Achat et mise en place du VPS Chez Gandi
Cela se fait via l'interface d'administration par laquelle on achète d'abord des ressources ( CPU , RAM , disque , interface ) soit "à la carte" soit en achetant une "part" de serveur correspondant à 1 coeur , 256 Mo de RAM et 8 Go d'espace disque. Ca parait peu mais ça suffit largement ( pour Subsonic , ça fait juste en RAM à l'utilisation quand même ;) ) pour tester et mettre en place tout un tas d'expérimentations dont celle qu'on suit ici. Une ou deux captures d'écran de l'interface Gandi :
Achat , gestion des ressources et création de serveur:

L'interface de gestion des serveurs:

A la création du serveur, choisir la connexion par mot de passe , la connexion par clé se mettra en place plus tard.
Mise en place de base du serveur:
On se connecte à la machine fraîchement créée en ssh (via le terminal quand on est comme moi sur une machine linux ou via putty sur une machine windows )
$ssh
et donner le mot de passe choisi à la création du serveur.
On est alors connecté et on peut travailler. L'utilisateur de base n'est pas sudoer et le compte root est actif: on passe donc par un "su root" classique. Le mot de passe par défaut est celui qu'on a choisi à la création du serveur.

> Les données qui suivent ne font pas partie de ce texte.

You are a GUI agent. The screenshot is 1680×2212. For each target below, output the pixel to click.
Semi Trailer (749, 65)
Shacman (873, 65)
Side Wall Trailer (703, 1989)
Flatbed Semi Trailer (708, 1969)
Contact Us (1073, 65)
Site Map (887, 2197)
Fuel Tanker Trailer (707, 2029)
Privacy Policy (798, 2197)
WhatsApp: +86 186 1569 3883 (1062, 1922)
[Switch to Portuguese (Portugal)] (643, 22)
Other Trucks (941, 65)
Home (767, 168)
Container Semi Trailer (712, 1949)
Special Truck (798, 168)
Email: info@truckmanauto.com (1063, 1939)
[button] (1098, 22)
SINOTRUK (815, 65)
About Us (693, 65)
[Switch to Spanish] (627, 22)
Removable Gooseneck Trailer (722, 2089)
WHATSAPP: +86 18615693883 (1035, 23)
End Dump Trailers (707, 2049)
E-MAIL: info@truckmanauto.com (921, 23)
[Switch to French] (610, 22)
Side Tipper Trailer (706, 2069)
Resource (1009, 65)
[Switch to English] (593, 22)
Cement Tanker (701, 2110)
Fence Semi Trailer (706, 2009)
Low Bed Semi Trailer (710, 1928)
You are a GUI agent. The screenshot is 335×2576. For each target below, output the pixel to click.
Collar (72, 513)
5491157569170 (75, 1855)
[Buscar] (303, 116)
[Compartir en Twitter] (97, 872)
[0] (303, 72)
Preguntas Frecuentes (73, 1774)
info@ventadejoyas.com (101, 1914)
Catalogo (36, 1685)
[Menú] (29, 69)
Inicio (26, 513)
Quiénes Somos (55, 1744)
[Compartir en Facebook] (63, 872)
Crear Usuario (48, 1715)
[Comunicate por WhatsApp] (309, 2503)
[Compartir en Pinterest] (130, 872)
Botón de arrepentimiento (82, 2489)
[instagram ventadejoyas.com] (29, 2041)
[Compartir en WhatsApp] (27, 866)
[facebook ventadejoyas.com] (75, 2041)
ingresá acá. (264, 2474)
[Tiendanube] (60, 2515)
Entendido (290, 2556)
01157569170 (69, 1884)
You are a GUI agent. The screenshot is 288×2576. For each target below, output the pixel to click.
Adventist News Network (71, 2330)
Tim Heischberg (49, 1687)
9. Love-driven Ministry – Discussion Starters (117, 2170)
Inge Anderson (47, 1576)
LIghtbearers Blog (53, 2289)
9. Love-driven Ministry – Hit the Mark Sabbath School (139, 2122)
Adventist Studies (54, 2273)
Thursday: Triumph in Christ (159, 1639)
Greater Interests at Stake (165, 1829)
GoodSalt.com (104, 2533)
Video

On le modifie donc immédiatement.
Premières configurations
$su root
puis
#passwd root
et on modifie le mot de passe root. On entame ensuite les quelques tâches de préparation du serveur:
#apt-get update && apt-get upgrade
Un éventuel problème de locales peut se poser avec ça qui apparaît:
perl: warning: Setting locale failed.
perl: warning: Please check that your locale settings:
LANGUAGE = (unset),
LC_ALL = (unset),
LANG = "fr_FR.UTF-8"
are supported and installed on your system.
perl: warning: Falling back to the standard locale ("C").
locale: Cannot set LC_CTYPE to default locale: No such file or directory
locale: Cannot set LC_MESSAGES to default locale: No such file or directory
locale: Cannot set LC_ALL to default locale: No such file or directory
La solution :
# locale-gen fr_FR.UTF-8
Generating locales...
fr_FR.UTF-8... done
Generation complete.
Et c'est parti pour la suite: D'abord l'installation d'outils de base non livrés d'origine dans l'image GANDI:
#apt-get install nano htop
A savoir mon éditeur de texte et mon moniteur système préférés! Et on est dès lors outillé pour la préparation de notre serveur de son!
Installation et paramétrage du pare-feu UFW.
Précaution indispensable pour une machine connectée en direct à Internet , l'installation d'un pare-feu me parait être du domaine du réflexe de l'admin' ;-)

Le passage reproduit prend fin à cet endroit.